→ Task directions
Reproduce every entry exactly.

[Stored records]
-------

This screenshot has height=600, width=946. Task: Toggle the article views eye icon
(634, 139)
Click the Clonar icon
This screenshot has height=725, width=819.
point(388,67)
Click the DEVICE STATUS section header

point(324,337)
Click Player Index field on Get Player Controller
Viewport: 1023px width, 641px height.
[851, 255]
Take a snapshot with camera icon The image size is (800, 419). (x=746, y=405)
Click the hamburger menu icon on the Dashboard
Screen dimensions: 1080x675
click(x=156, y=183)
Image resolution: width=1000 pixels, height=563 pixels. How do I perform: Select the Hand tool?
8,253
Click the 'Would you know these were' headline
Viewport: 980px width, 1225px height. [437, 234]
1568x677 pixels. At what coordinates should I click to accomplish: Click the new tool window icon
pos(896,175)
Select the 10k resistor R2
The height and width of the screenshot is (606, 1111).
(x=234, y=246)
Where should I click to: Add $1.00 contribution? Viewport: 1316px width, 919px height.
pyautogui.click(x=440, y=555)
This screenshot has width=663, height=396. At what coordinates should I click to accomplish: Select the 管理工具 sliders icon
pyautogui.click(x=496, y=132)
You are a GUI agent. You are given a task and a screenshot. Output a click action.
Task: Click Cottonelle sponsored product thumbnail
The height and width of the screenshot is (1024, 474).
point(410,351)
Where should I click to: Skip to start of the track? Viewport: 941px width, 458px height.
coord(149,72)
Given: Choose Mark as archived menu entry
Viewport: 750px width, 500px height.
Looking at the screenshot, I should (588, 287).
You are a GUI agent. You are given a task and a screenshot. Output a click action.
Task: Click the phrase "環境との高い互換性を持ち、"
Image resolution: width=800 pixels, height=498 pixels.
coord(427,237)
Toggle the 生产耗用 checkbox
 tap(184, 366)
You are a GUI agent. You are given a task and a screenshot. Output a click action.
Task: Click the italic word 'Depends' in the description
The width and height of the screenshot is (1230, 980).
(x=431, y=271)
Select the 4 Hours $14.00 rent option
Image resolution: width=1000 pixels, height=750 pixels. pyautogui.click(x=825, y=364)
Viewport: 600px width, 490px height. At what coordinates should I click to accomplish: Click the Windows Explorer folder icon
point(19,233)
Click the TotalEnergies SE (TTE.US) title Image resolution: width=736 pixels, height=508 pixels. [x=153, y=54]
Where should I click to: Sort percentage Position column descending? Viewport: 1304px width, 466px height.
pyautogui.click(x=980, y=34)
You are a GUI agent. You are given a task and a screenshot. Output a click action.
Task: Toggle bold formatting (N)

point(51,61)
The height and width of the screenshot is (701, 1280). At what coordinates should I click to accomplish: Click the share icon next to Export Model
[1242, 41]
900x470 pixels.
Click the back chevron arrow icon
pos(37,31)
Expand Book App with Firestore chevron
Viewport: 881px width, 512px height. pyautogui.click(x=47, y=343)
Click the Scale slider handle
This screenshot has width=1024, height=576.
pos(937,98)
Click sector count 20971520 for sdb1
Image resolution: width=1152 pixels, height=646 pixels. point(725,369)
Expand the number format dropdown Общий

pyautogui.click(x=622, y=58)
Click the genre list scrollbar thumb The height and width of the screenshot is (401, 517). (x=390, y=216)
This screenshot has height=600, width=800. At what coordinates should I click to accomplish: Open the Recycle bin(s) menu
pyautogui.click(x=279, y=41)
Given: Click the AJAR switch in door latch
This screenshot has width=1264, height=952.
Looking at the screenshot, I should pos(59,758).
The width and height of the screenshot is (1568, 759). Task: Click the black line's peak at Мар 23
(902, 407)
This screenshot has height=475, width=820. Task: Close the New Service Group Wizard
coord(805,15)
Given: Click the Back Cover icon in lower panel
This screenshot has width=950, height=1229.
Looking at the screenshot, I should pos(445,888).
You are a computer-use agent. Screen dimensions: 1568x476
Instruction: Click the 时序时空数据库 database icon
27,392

-------

→ Solution below
This screenshot has height=600, width=946. Task: Toggle the article views eye icon
(634, 139)
Click the Clonar icon
This screenshot has height=725, width=819.
point(388,67)
Click the DEVICE STATUS section header

point(324,337)
Click Player Index field on Get Player Controller
Viewport: 1023px width, 641px height.
[851, 255]
Take a snapshot with camera icon The image size is (800, 419). (x=746, y=405)
Click the hamburger menu icon on the Dashboard
Screen dimensions: 1080x675
click(x=156, y=183)
Image resolution: width=1000 pixels, height=563 pixels. How do I perform: Select the Hand tool?
8,253
Click the 'Would you know these were' headline
Viewport: 980px width, 1225px height. [437, 234]
1568x677 pixels. At what coordinates should I click to accomplish: Click the new tool window icon
pos(896,175)
Select the 10k resistor R2
The height and width of the screenshot is (606, 1111).
(x=234, y=246)
Where should I click to: Add $1.00 contribution? Viewport: 1316px width, 919px height.
pyautogui.click(x=440, y=555)
This screenshot has width=663, height=396. At what coordinates should I click to accomplish: Select the 管理工具 sliders icon
pyautogui.click(x=496, y=132)
You are a GUI agent. You are given a task and a screenshot. Output a click action.
Task: Click Cottonelle sponsored product thumbnail
The height and width of the screenshot is (1024, 474).
point(410,351)
Where should I click to: Skip to start of the track? Viewport: 941px width, 458px height.
coord(149,72)
Given: Choose Mark as archived menu entry
Viewport: 750px width, 500px height.
Looking at the screenshot, I should (588, 287).
You are a GUI agent. You are given a task and a screenshot. Output a click action.
Task: Click the phrase "環境との高い互換性を持ち、"
Image resolution: width=800 pixels, height=498 pixels.
coord(427,237)
Toggle the 生产耗用 checkbox
 tap(184, 366)
You are a GUI agent. You are given a task and a screenshot. Output a click action.
Task: Click the italic word 'Depends' in the description
The width and height of the screenshot is (1230, 980).
(x=431, y=271)
Select the 4 Hours $14.00 rent option
Image resolution: width=1000 pixels, height=750 pixels. pyautogui.click(x=825, y=364)
Viewport: 600px width, 490px height. At what coordinates should I click to accomplish: Click the Windows Explorer folder icon
point(19,233)
Click the TotalEnergies SE (TTE.US) title Image resolution: width=736 pixels, height=508 pixels. [x=153, y=54]
Where should I click to: Sort percentage Position column descending? Viewport: 1304px width, 466px height.
pyautogui.click(x=980, y=34)
You are a GUI agent. You are given a task and a screenshot. Output a click action.
Task: Toggle bold formatting (N)

point(51,61)
The height and width of the screenshot is (701, 1280). At what coordinates should I click to accomplish: Click the share icon next to Export Model
[1242, 41]
900x470 pixels.
Click the back chevron arrow icon
pos(37,31)
Expand Book App with Firestore chevron
Viewport: 881px width, 512px height. pyautogui.click(x=47, y=343)
Click the Scale slider handle
This screenshot has width=1024, height=576.
pos(937,98)
Click sector count 20971520 for sdb1
Image resolution: width=1152 pixels, height=646 pixels. point(725,369)
Expand the number format dropdown Общий

pyautogui.click(x=622, y=58)
Click the genre list scrollbar thumb The height and width of the screenshot is (401, 517). (x=390, y=216)
This screenshot has height=600, width=800. At what coordinates should I click to accomplish: Open the Recycle bin(s) menu
pyautogui.click(x=279, y=41)
Given: Click the AJAR switch in door latch
This screenshot has width=1264, height=952.
Looking at the screenshot, I should pos(59,758).
The width and height of the screenshot is (1568, 759). Task: Click the black line's peak at Мар 23
(902, 407)
This screenshot has height=475, width=820. Task: Close the New Service Group Wizard
coord(805,15)
Given: Click the Back Cover icon in lower panel
This screenshot has width=950, height=1229.
Looking at the screenshot, I should pos(445,888).
You are a computer-use agent. Screen dimensions: 1568x476
Instruction: Click the 时序时空数据库 database icon
27,392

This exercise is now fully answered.